NR: Even though we didn’t have all the funding, I knew and believed that as long as we got things off the ground, we would somehow make it happen. The budget we’d come up with – we, being the senior management along with our Finance Chief, Ariel Revivo, and our Managing Board Chair, Daniel Mimran – already had all the clauses that we knew we would have to be ready for. We decided that the moment we hit 50 percent of our starting capital, we would get the show on the road and keep any delays to a minimum. To my great joy, there were several bodies out there that took a leap of faith on us, and on the project, who realised very early on just how essential it was: the Simon & Marie Jaglom Foundation Inc., the Beracha Foundation, and Mifal HaPais (Israel’s National Lottery).

With a project as important as this, both culturally and historically, has the state offered any assistance?

NR: Over the years, the archive has had the support the Ministry of Culture and Sports. The project has also been supported by the Treasury, the Ministry of Jerusalem and Heritage, and the Jerusalem Development Authority.

Is there anything in the archive that speaks to you on a personal level?

NR: I managed to dig up this footage of my mum, in year two, getting an award for winning the national Know-your-Country geography quiz.”

No way! How did you ever find that?

NR: I suppose it’s a little to do with the obsession that I, and everyone else had with making all this footage widely accessible. We realised how meaningful and unique this content was, and that it would be such a shame if it was only ever available to scholars and industry professionals.
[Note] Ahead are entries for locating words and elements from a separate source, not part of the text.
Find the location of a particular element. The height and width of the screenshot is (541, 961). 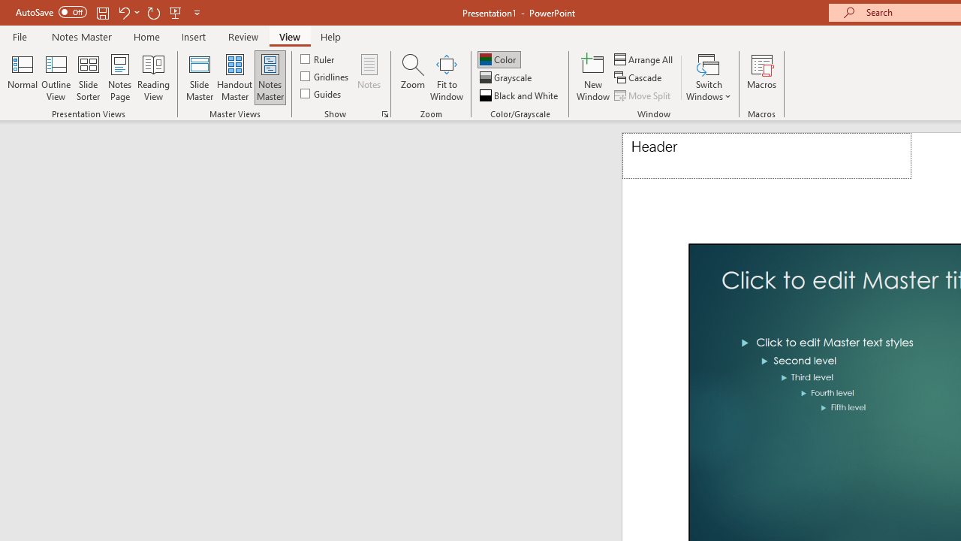

'Black and White' is located at coordinates (521, 95).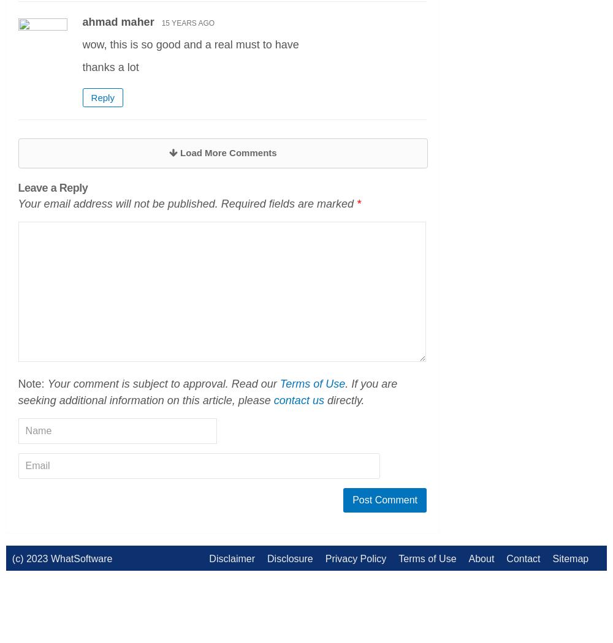 The height and width of the screenshot is (643, 613). Describe the element at coordinates (163, 384) in the screenshot. I see `'Your comment is subject to approval. Read our'` at that location.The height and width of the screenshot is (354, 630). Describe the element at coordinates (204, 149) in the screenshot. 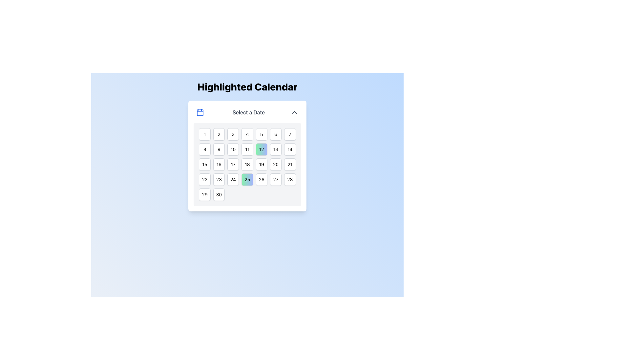

I see `the calendar day selector button for the 8th day of the month` at that location.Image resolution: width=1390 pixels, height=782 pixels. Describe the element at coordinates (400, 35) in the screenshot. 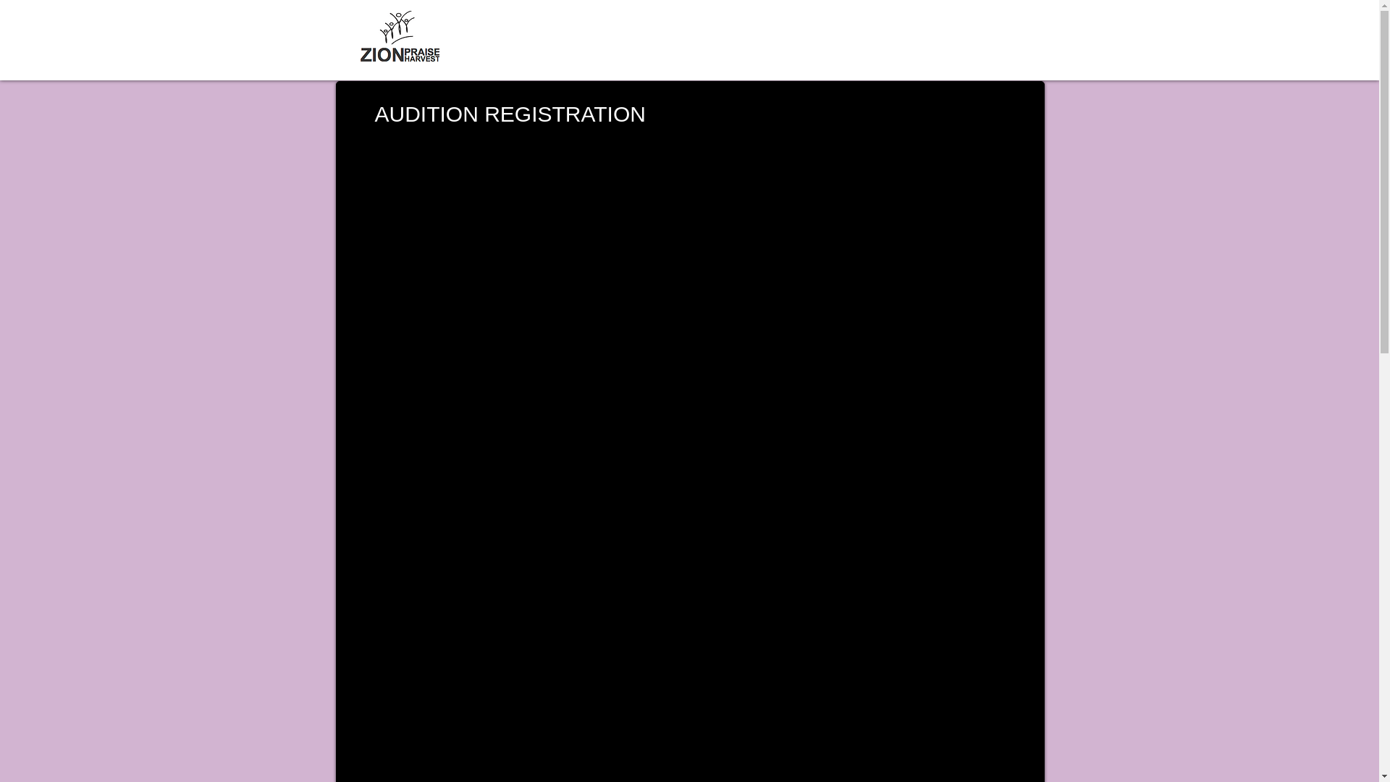

I see `'ZphLlogo_PNG.png'` at that location.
A header that reads ‘Carmel Reel’ won’t mean a thing to people [on the outside]. So, we decided that when we were logging the footage, that each and every theme that that features in the film would be mentioned, in writing, including a Google Maps pin which, to my knowledge, does not exist in any other archive in the world. And when such a process is implemented, looking up whatever it is you’re after becomes that much easier. I literally typed ‘Know your country quiz,’ put in the year – and voila.

That’s extraordinary.  You really went all in with accessibility, didn’t you?

NR: We certainly did. We’ve had messages from hundreds of people about all kinds of things they’ve managed to find. Accessibility isn’t just about going digital. It’s important that the material also be accessible across as many areas of interest and affinities as possible. And indeed, our Head of Accessibility, Hilla Shitrit, and our Head of Tech, Hadar Miller, and the whole team who were working with them at the cinematheque – everyone joined forces in ways that can teach us so much.”

How do you go about educating people about the importance of film preservation and more broadly speaking, heritage preservation?

NR: The field of film preservation is seen as a branch of the humanities amongst the international philanthropy community because it is ultimately about the preservation of reality. The sun etched reality onto the film rolls that we keep at the archive. And I believed, wholeheartedly, that in preserving the archive I was delivering to the people something which I considered to be fundamentally good and essential – that is, their cultural memory which they may not even be conscious of.

It sure sounds like this kind of project called for a great deal of determination. How do you explain your tenacity all throughout?

NR: The urge to document and preserve has been with me since childhood. I still remember how I would stand in front of something or other I was looking at and feeling desperate to treasure the sight forever, long before I ever even held a camera. But with this, the driving force was professional, because it was crystal clear to me that this was the cinematheque’s crown jewel and that it was, for all intents and purposes, a bona fide treasure.

To sum up, do you have a favourite bit of cinematheque archival footage?

NR: My favourite has to be this film called Palestine, which lots of other people also love. It’s a hand-colourised film, shot in 1920 by a group of pilgrims who had come to explore the land. It has both aesthetic and historic value. Never mind the fact that it is the most extraordinary piece of historical testimony, it is shot so beautifully that honestly, I would put up frames from it on my walls at home in a heartbeat. And we don’t even have the cinematographer’s name.”